Consigne A:
D'après le texte sur la mise en application de l'accord de paix en Colombie, combien d'années le conflit a-t-il duré ?

• • •

COLOMBIE – Le retour à la paix en 180 jours

La signature des accords de paix entre le gouvernement de Juan Manuel Santos et les Forces armées révolutionnaires de Colombie – Armée du peuple (FARC-EP) étaient une étape importante pour la Colombie, après 53 ans de conflit. Comme le montre ce texte, la mise en application des accords constitue un nouveau défi pour les partisans de la paix qui doivent faire face à une série d’obstacles et de résistances. L’auteur, Javier Calderón Castillo, est chercheur au Centre stratégique latino-américain de géopolitique (CELAG pour son sigle en espagnol), sur le site duquel a été publié ce texte le 3 juin 2017.


Passés les 180 premiers jours depuis le début du processus de mise en application de l’accord de paix, marqué par de nombreux obstacles et polémiques, il est important de faire une synthèse critique de la situation de ce qui a été décidé entre les parties (État-FARC-EP). Les points les plus importants de l’accord sont : la destruction de l’armement guérillero, actuellement en phase de stockage sous le contrôle de l’ONU, et l’élaboration de l’appareil institutionnel, juridique et budgétaire nécessaire à la mise en œuvre des centaines d’engagements contractés par l’État colombien.

Les derniers six mois ont montré que la mise en œuvre de l’accord de paix constitue un défi plus grand que la négociation : au cours de 53 années de guerre les fonctionnaires ont été formés au combat contre « l’ennemi intérieur » et il leur est difficile de changer leur mentalité bureaucratique et belliciste, d’autant plus que le gouvernement ne donne pas de directions rapides et claires pour le respect des accords. La paix se heurte en outre à la corruption, à la tradition bien ancrée d’interpréter les lois, à la forte collusion entre violence paramilitaire et statu quo dans certaines communes et départements, et à la profonde démoralisation sociale due à la situation économique et professionnelle que vit la majeure partie des gens, une dure réalité qui ne trouve pas d’apaisement dans le processus de paix.

Ces six mois de mise en application de l’accord de paix démontrent que la sphère politique colombienne est blessée par la guerre et qu’une partie significative du personnel politique, des entrepreneurs et des médias ne souhaitent pas guérir parce qu’ils ont trouvé dans la guerre une manière trouble de manipuler les sentiments et les passions des citoyens pour gagner des voix, de l’argent et des pourcentages de popularité.

• • •

Consigne B:
Dans les enregistrements, recopiez les lignes, de celle qui contient « How do I perform: Open the Sessions menu? » jusqu'à celle qui contient « will click(x=14, y=5). », en remplaçant « Save icon » par « Print icon » sans rien modifier d'autre.

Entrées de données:
• • •

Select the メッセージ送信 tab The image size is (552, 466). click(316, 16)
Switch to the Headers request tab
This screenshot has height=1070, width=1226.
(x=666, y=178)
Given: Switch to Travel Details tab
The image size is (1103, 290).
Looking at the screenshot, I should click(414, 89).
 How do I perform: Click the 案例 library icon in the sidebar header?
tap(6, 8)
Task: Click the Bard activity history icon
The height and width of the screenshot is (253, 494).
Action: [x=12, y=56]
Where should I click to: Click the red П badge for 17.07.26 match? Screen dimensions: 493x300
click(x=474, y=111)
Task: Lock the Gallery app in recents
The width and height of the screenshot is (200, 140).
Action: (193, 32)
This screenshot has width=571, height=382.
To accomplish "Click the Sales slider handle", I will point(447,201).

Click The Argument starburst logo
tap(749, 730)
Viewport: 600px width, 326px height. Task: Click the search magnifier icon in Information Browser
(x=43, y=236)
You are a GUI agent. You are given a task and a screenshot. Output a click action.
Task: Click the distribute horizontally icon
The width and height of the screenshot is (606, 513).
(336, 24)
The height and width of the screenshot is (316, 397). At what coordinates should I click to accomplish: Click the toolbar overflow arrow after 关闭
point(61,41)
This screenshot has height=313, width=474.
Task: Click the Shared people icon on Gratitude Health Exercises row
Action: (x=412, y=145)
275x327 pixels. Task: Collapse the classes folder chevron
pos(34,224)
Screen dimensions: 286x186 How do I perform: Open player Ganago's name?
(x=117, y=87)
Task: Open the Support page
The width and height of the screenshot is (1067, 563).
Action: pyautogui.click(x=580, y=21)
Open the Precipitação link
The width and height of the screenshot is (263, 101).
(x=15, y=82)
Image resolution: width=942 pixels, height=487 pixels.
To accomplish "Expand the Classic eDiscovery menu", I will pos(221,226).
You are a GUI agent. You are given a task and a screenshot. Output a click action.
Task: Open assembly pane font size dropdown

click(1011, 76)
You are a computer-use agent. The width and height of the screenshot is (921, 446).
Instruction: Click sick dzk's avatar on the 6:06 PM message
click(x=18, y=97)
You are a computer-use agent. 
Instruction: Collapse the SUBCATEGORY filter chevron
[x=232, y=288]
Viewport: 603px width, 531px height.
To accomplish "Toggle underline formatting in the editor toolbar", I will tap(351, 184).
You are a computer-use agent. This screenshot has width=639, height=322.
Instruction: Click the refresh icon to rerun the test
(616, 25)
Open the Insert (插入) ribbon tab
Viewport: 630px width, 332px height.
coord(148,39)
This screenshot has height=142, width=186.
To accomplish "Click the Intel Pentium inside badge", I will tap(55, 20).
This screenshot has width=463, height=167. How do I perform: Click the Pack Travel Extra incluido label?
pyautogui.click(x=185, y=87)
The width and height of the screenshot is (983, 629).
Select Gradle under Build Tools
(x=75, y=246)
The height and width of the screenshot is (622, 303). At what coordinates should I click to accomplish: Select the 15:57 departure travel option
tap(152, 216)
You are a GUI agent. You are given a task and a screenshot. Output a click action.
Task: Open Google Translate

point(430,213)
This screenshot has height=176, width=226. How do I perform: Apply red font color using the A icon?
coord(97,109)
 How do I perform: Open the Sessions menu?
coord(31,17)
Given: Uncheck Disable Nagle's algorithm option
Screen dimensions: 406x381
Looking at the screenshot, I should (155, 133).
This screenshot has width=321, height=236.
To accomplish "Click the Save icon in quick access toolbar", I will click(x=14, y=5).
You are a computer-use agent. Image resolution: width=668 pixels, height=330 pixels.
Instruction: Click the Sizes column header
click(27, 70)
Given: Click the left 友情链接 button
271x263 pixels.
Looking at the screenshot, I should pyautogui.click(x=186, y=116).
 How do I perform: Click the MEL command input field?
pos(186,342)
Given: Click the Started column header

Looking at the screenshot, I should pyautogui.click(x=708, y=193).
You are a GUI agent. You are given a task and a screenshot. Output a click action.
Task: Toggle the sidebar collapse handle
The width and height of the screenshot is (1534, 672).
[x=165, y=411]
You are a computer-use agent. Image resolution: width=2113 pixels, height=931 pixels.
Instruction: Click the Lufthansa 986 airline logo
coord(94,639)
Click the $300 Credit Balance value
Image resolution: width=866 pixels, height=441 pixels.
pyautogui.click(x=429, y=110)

• • •

Réponse A:
53 ans.

Réponse B:
 How do I perform: Open the Sessions menu?
coord(31,17)
Given: Uncheck Disable Nagle's algorithm option
Screen dimensions: 406x381
Looking at the screenshot, I should (155, 133).
This screenshot has width=321, height=236.
To accomplish "Click the Print icon in quick access toolbar", I will click(x=14, y=5).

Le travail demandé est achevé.